Methods: Thirty non-carious human molar teeth were used. Teeth were embedded in acrylic resin blocks up to 2 mm below to cemento-enamel junction. Standard Class I inlay cavities were prepared and teeth were randomly divided into three groups (n=10): (1) feldspathic-ceramic (CEREC Blocks, Sirona) group; (2) resin nano-ceramic (Lava Ultimate, 3M ESPE) group; (3) Leucite glass-ceramic (IPS Empress CAD, Ivoclar Vivadent) group. After making CEREC optical impressions, restorations were designed (CEREC SW 4.0, Sirona) and milled (CEREC inLab MC XL, Sirona). The inlay restorations were adhesively cemented with a dual polymerizing resin cement (Rely X Ultimate, 3M ESPE) and stored in distilized water at room temperature for a week. All the specimens were subjected to accelerated UV-aging for 300 hours. After accelerated aging specimens were subjected to a compressive load until fracture at a crosshead speed of 0.5 mm/min by using an universal testing machine. Statistical analyses were performed by using Kruskal-Wallis statistical test (P<0.05).

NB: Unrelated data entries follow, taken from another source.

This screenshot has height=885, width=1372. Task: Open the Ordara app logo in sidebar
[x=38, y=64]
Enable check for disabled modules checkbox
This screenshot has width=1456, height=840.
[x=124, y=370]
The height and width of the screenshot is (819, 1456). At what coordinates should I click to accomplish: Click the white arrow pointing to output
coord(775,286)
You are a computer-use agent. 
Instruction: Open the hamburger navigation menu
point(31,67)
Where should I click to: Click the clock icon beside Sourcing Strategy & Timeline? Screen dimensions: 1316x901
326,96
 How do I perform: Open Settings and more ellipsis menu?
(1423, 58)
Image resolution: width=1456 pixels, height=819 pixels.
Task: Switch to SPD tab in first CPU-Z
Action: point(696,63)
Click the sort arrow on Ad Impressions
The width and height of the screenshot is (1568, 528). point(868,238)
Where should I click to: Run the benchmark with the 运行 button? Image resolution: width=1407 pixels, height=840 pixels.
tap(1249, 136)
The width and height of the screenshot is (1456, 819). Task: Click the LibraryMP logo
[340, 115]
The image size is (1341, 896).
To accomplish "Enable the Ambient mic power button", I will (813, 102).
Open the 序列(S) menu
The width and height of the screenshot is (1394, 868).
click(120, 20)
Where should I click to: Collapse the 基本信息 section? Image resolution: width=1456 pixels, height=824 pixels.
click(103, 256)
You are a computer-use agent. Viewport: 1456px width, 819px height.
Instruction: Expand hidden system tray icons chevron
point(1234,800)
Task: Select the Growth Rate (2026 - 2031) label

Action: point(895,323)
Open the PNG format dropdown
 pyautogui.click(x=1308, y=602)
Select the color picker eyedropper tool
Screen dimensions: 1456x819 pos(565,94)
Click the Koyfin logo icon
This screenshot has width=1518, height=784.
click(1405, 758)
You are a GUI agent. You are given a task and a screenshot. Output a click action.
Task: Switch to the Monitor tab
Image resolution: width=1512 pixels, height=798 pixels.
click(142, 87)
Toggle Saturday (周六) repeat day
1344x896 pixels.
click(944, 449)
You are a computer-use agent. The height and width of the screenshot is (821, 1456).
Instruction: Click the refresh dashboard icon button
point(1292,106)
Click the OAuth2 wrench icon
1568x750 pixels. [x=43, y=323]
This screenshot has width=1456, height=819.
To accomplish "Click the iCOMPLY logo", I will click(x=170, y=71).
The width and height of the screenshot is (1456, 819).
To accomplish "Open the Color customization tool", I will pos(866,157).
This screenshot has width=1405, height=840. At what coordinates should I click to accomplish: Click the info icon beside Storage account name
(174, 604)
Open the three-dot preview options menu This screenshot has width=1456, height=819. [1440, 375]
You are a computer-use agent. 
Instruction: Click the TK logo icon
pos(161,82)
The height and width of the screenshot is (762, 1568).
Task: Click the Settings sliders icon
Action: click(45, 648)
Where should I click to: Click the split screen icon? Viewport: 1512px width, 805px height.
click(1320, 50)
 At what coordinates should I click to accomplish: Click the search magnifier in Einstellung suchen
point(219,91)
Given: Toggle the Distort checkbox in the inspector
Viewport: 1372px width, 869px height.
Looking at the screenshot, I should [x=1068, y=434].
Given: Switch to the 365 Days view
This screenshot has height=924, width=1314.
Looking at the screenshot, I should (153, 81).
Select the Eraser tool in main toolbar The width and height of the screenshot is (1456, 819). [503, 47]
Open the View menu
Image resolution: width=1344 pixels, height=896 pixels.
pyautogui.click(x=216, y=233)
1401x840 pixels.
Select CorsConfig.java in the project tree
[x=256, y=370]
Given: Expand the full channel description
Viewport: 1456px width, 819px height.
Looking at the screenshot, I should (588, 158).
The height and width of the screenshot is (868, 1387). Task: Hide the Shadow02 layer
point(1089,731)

Results: The highest fracture resistance mean value was found for the resin nano-ceramic group (1524.83±393.90 N). The leucite glass-ceramic (1364.23±545.57 N) and feldspathic ceramic groups (1231.83±312.82 N) followed this group respectively. However there is no significant difference among the test groups (P=0.301).
Conclusions: The new resin nano-ceramic material has improved the fracture strength of Class I inlay restorations. So it can be an alternative restorative material for posterior region.